Quisbert also believes that “helping the government is also a way of protecting our traditional crops from narco-trafficking”. The officially approved Villa Fatima market in La Paz now sells 93% of the coca leaves produced in Yungas, confirming the claim that the region’s crop is used for traditional purposes. But in contrast only 10% of the output from Chapare passes through the legal market, according to UNODC figures. The rest is sold illegally, either on markets not recognised by the state but serving traditional consumption, or to drug traffickers.

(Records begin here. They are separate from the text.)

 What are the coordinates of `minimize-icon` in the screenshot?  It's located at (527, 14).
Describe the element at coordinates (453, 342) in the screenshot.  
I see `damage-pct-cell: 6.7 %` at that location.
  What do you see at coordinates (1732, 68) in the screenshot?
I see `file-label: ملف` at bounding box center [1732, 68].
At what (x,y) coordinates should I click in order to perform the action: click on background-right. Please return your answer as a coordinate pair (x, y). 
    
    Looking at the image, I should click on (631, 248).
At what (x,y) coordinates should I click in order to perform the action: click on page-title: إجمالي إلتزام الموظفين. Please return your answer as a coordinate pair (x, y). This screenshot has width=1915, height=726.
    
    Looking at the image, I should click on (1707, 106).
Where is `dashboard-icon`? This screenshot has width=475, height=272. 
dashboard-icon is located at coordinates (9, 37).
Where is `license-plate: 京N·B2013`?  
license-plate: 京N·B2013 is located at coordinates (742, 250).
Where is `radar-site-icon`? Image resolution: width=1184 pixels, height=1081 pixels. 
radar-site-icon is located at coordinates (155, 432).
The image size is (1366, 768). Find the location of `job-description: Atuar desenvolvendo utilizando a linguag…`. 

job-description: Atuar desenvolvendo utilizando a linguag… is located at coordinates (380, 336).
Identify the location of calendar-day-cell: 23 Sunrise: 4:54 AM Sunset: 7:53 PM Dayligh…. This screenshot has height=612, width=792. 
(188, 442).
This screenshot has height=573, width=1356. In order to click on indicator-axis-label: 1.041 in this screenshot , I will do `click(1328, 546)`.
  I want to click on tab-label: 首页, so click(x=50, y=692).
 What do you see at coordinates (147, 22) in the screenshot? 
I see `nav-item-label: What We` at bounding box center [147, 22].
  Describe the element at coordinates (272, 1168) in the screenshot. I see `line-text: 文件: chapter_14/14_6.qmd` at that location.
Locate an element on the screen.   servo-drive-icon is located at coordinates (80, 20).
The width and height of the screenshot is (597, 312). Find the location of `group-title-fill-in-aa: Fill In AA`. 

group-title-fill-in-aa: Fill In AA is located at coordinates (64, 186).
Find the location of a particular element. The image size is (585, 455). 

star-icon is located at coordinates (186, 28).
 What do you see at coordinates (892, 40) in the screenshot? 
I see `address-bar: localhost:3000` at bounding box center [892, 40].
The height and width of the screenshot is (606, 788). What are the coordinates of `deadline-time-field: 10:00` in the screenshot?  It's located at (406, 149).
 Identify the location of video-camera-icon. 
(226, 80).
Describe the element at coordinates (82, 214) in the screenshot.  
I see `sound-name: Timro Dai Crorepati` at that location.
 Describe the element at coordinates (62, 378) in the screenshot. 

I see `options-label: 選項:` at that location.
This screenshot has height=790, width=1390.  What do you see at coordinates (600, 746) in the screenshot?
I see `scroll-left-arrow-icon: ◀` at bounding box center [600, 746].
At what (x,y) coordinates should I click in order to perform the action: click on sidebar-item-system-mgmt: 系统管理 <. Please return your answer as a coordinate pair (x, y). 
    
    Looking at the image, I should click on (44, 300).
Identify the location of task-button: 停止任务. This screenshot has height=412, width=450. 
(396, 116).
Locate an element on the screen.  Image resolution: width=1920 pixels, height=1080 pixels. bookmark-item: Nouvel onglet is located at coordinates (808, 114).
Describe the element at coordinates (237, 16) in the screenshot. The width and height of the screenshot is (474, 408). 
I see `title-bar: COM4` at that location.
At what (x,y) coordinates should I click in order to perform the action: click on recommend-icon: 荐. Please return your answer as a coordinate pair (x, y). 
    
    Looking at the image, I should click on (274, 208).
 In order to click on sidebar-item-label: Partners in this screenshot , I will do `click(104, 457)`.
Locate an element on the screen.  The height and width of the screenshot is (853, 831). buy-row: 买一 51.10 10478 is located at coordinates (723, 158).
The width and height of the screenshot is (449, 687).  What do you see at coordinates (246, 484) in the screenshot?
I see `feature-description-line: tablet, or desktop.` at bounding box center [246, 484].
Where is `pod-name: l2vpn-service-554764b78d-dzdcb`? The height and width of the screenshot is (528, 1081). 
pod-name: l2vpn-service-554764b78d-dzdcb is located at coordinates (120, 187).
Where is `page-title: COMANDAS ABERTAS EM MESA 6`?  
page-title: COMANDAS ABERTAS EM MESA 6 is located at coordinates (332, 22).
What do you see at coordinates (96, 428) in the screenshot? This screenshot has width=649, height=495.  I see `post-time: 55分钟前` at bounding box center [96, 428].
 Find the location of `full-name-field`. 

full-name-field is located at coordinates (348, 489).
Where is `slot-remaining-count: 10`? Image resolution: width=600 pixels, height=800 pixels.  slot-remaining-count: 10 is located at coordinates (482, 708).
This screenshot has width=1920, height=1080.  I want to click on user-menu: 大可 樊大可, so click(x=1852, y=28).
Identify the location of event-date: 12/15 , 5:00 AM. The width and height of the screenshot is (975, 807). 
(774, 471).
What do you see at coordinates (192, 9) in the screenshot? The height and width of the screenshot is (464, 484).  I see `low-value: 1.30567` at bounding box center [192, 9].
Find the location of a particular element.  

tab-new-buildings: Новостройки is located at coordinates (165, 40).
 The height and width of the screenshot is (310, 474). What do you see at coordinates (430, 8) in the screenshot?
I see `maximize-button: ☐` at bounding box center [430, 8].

It is hard to establish how many tonnes of leaves the cocaine trade absorbs. In 2013 the government destroyed plants on more than 11,000 hectares, following discussions with the local community.

This approach differs from the strategy of forced eradication adopted for a long time in Bolivia, with financial support from Washington, which only ending in 2008 when US agents were sent home.

Neighbouring Peru is still pursuing the same US-sponsored strategy.

One of the biggest headaches for Morales is keeping the cocaleros out of the natural parks. Between 2010 and 2013 coca plantations in protected areas were more than halved, but they are still a real threat. “You have to bear in mind that no crop can compete with coca leaves, which is by far the most profitable,” De Leo says. In 2013 the UNODC put the average price per kilo of coca leaves on the official market in Bolivia at $7.80, with total output an estimated 36,300 tonnes, adding up to $283m. Just under half this tonnage is sold illegally.

“Bolivia is also a country where cocaine is produced,” De Leo says, with the country’s annual production of the 100% pure drug estimated at 155 tonnes in 2012. Furthermore, “the eastern side of Bolivia is a transit zone between the world’s main area of production in Peru and the region’s main centre of drug consumption in São Paulo and Rio in Brazil”, says Ricardo Soberon, a former head of Peru’s Drugs and Human Rights Research Centre.He adds that many Brazilian cartels are operating in southern Bolivia, an established centre for narco-trafficking.